§ **Texte source**
○ ○ ○ ○ ○ ○ ○

- Madame, Monsieur, le Président,
Je suis chercheur au Centre de Recherches sur la Diaspora Arménienne,
fondé à Paris en 1976 et nous voudrions vous exprimer
notre vive préoccupation suite à la déclaration
de Monsieur François Fillon, Ministre de l'Éducation
nationale, le 9 Janvier 2005 sur la chaine cablée LCI.
En effet, interrogé par la journaliste Ruth Elkrief à
propos de la candidature de la Turquie à l'Union européenne,
lors de l'Interview au Grand Jury LCI-RTL, Monsieur Fillon déclare
" ...dans le domaine de l'éducation nationale, j'ai été frappé
de voir que depuis très longtemps dans les réunions informelles des
ministres de l'éducation nationale, il y a un représentant de la Turquie.
Et donc certains de mes prédécesseurs ont dû apercevoir ce représentant
de la Turquie dans des réunions précédentes. Donc cette affaire est
engagée, il y a énormément de conditions qui doivent être remplies
pour que la Turquie adhère réellement à l'Europe, certains pensent
que ces conditions ne seront jamais remplies. Moi ce que j'ai simplement
voulu dire en m'exprimant comme je l'ai fait, c'est que l'objectif
principal de l'Union Européenne, c'est la paix sur le continent européen.
Et on ne peut pas vouloir construire la paix sur le continent européen
et refuser de parler avec la Turquie, c'est incompatible."
La Turquie consacre un budget d'Etat pour (faire) réécrire l'Histoire.
Elle met sa diplomatie à l'échelle mondiale au service d'un négationnisme
officiel du génocide arménien de 1915. Or, la France a publiquement
reconnu le Génocide de 1915 par la Loi. On ne peut que s'interroger
sur la présence de ce représentant turc à ces réunions informelles
du Ministère de l'Education nationale. Il y a une inconséquence de
la part des différents ministres de l'Education nationale depuis le
29 Janvier 2001, date de signature par le Président de la République
de la loi votée à l'unanimité par l'Assemblée nationale.

○ ○ ○ ○ ○ ○ ○

§ **Matériel fourni**
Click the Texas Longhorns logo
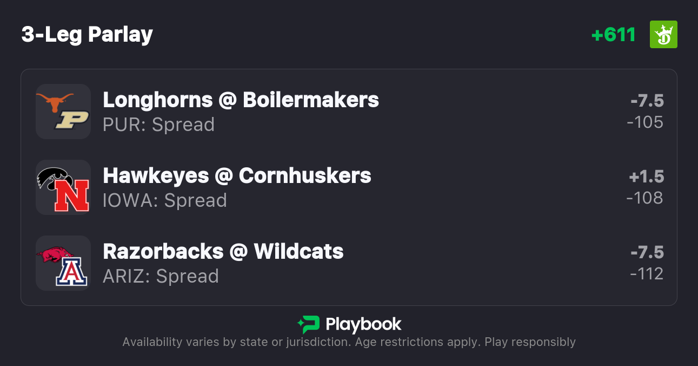click(55, 101)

○ ○ ○ ○ ○ ○ ○

§ **Consigne**
D'après le texte source, en quelle année le Centre de Recherches sur la Diaspora Arménienne a-t-il été fondé ? Répondez en vous fondant uniquement sur le texte source.

§ **Réponse**
En 1976.